Exercise data
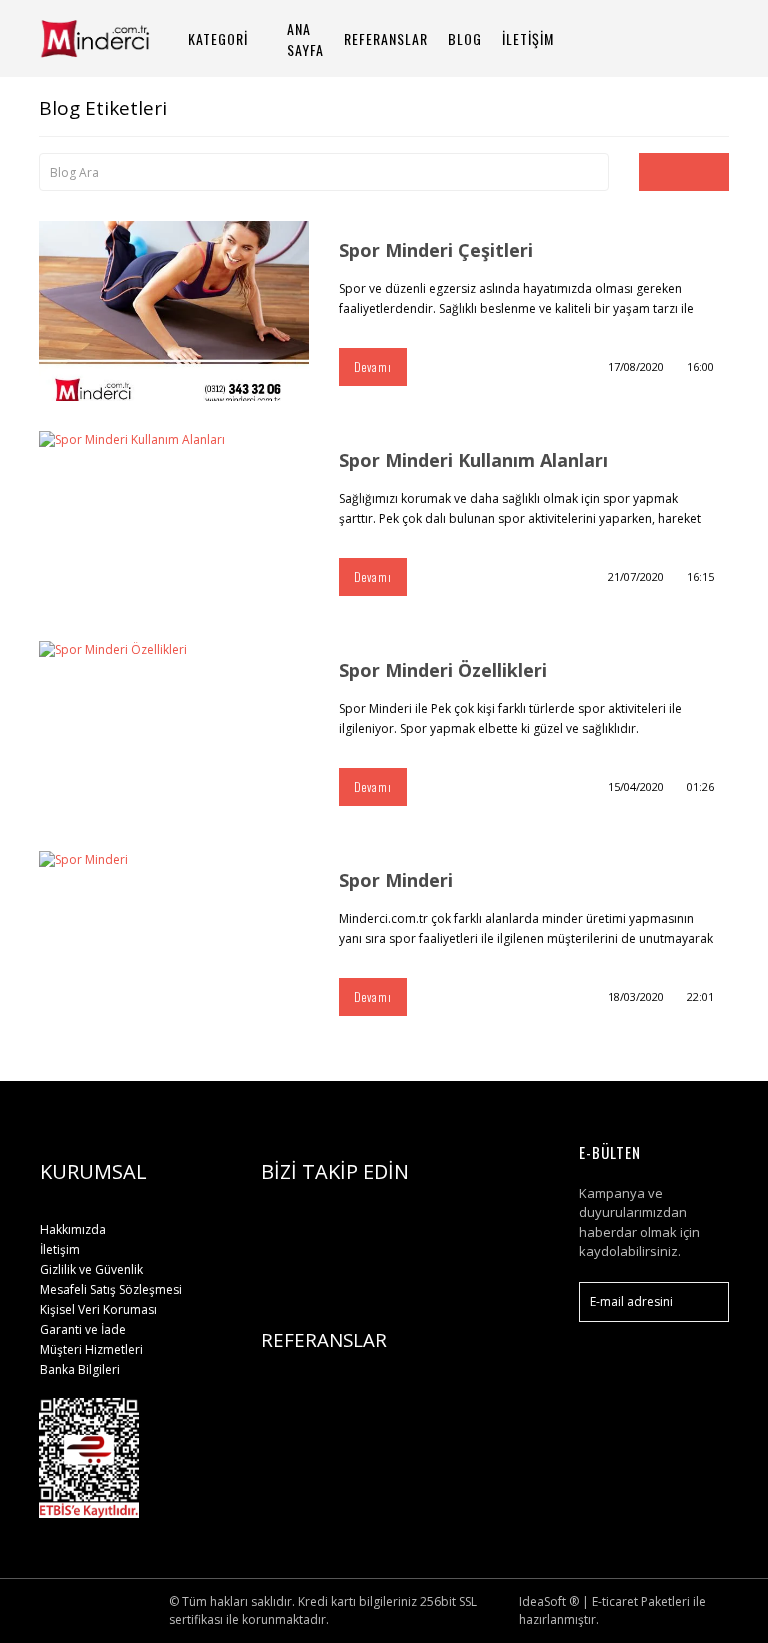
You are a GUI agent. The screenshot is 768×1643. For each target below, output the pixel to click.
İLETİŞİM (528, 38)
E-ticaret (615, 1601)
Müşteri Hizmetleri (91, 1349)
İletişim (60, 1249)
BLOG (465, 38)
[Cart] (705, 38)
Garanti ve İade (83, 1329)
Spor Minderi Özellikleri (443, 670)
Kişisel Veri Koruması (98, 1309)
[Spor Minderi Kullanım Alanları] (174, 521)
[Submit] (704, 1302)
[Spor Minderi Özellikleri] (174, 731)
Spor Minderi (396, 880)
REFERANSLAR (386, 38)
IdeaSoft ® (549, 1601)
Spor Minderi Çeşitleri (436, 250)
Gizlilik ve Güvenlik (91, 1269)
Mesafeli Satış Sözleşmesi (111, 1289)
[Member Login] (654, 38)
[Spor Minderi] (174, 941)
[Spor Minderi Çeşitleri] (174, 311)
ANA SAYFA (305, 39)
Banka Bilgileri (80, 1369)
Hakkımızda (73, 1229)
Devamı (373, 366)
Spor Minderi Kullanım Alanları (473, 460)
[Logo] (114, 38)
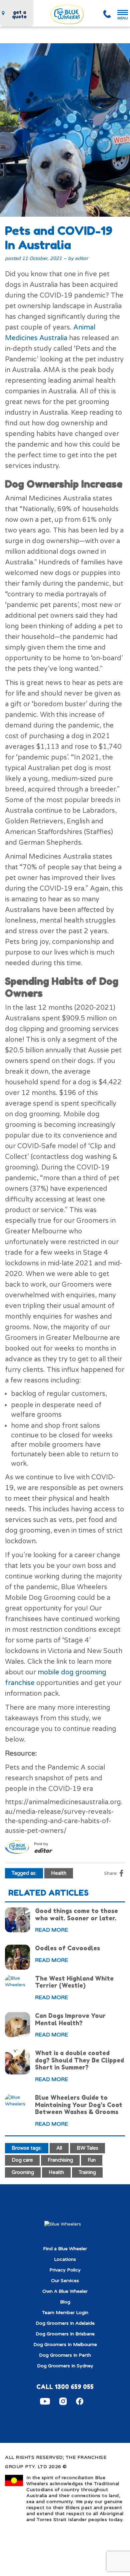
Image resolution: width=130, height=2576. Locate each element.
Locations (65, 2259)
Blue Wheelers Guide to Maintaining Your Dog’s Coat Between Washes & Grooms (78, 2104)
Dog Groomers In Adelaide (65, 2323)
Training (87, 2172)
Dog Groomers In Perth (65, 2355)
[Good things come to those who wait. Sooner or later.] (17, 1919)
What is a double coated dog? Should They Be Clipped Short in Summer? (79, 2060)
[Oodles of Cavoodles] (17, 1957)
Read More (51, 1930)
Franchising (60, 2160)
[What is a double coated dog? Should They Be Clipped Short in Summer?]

Activity
Set down the data exactly as it appears, without any images.

Result below
You are a GUI agent. The screenshot is 768×1643. For each target below, output the pixel to click.
İLETİŞİM (528, 38)
E-ticaret (615, 1601)
Müşteri Hizmetleri (91, 1349)
İletişim (60, 1249)
BLOG (465, 38)
[Cart] (705, 38)
Garanti ve İade (83, 1329)
Spor Minderi Özellikleri (443, 670)
Kişisel Veri Koruması (98, 1309)
[Spor Minderi Kullanım Alanları] (174, 521)
[Submit] (704, 1302)
[Spor Minderi Özellikleri] (174, 731)
Spor Minderi (396, 880)
REFERANSLAR (386, 38)
IdeaSoft ® (549, 1601)
Spor Minderi Çeşitleri (436, 250)
Gizlilik ve Güvenlik (91, 1269)
Mesafeli Satış Sözleşmesi (111, 1289)
[Member Login] (654, 38)
[Spor Minderi] (174, 941)
[Spor Minderi Çeşitleri] (174, 311)
ANA SAYFA (305, 39)
Banka Bilgileri (80, 1369)
Hakkımızda (73, 1229)
Devamı (373, 366)
Spor Minderi Kullanım Alanları (473, 460)
[Logo] (114, 38)
Image resolution: width=130, height=2576. Locate each element.
Locations (65, 2259)
Blue Wheelers Guide to Maintaining Your Dog’s Coat Between Washes & Grooms (78, 2104)
Dog Groomers In Adelaide (65, 2323)
Training (87, 2172)
Dog Groomers In Perth (65, 2355)
[Good things come to those who wait. Sooner or later.] (17, 1919)
What is a double coated dog? Should They Be Clipped Short in Summer? (79, 2060)
[Oodles of Cavoodles] (17, 1957)
Read More (51, 1930)
Franchising (60, 2160)
[What is a double coated dog? Should They Be Clipped Short in Summer?]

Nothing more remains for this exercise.